Capital Intelligence (CI), an international credit rating agency, has affirmed the long-term foreign currency rating (LT FCR) and short-term foreign currency rating (ST FCR) of QNB at ‘AA-’ and ‘A1+’, respectively. The lender has also been assigned a bank standalone rating (BSR) of ‘a-’, a core financial strength (CFS) rating of ‘a-’ and a “very high” extraordinary support level (ESL). The outlook for the LT FCR and BSR is “stable”. The bank’s LT FCR is set three notches above the BSR to reflect the very high likelihood of extraordinary sovereign support in the event of financial distress. This is based on the government’s strong track record of support for Qatari banks. Most recently, all banks were able to rely on an increase in government deposits to stave off any liquidity pressures following the Gulf crisis.
QNB’s BSR is based on a CFS rating of ‘a-’ and an operating environment risk anchor (OPERA) of ‘bbb’. The CFS rating is supported by the bank’s financial credit strengths of very strong capitalisation, very good asset quality and still good profitability at both the operating and net levels. The overall capital adequacy ratio is high and of good quality despite a significant AT-1 (additional Tier-I) component. The rate of internal capital generation is also good, it said. The very good asset quality is underlined by a low NPL (non-performing loans) ratio, low NPL growth and high and rising loan loss reserve and extended NPL coverage ratios. The declining trends in profitability ratios weaken this as a supporting strength but ratios remain good and efficiency ratios are improving.

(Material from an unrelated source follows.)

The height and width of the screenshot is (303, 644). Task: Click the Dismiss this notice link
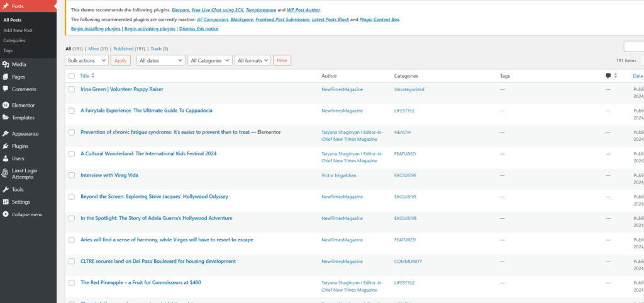point(198,29)
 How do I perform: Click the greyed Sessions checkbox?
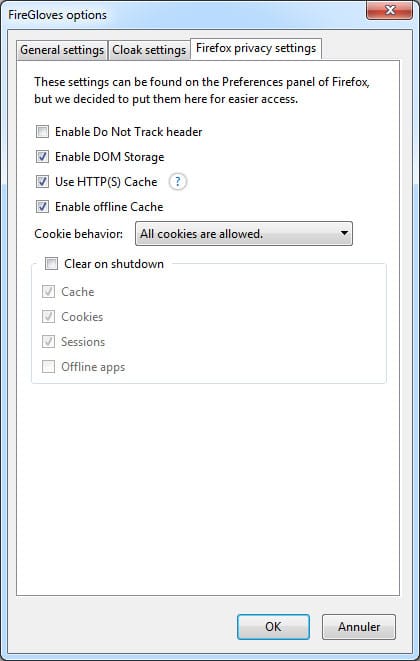[48, 341]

The ratings are also supported by a series of non-financial factors. The first is domestic franchise strength. QNB’s size means a dominant share of both loans and customer deposits. The bank also has much more international reach than other Qatari banks. Although the two most important presences are via the Egyptian and Turkish subsidiaries, QNB also has a wide network of foreign branches and associates, adding diversification to both the loan portfolio and the funding base. Being a very large bank in what is a relatively small market also limits QNB’s opportunities for domestic growth in both loans and deposits; going international has therefore been a necessity and it is likely that future growth will largely come from abroad, according to CI.
Another challenge is the dependence on foreign sources of funding (domestic loans are higher than domestic deposits). However these are widely diversified by type of instrument, by counterparty and by geographical origin and QNB retains ready access to the international markets. “Both asset quality and capitalisation are expected to remain strong while both liquidity and profitability should remain satisfactory,” it said, adding as regards non-financial factors, “there is nothing currently present that would suggest a change in the Outlook was likely as a result.”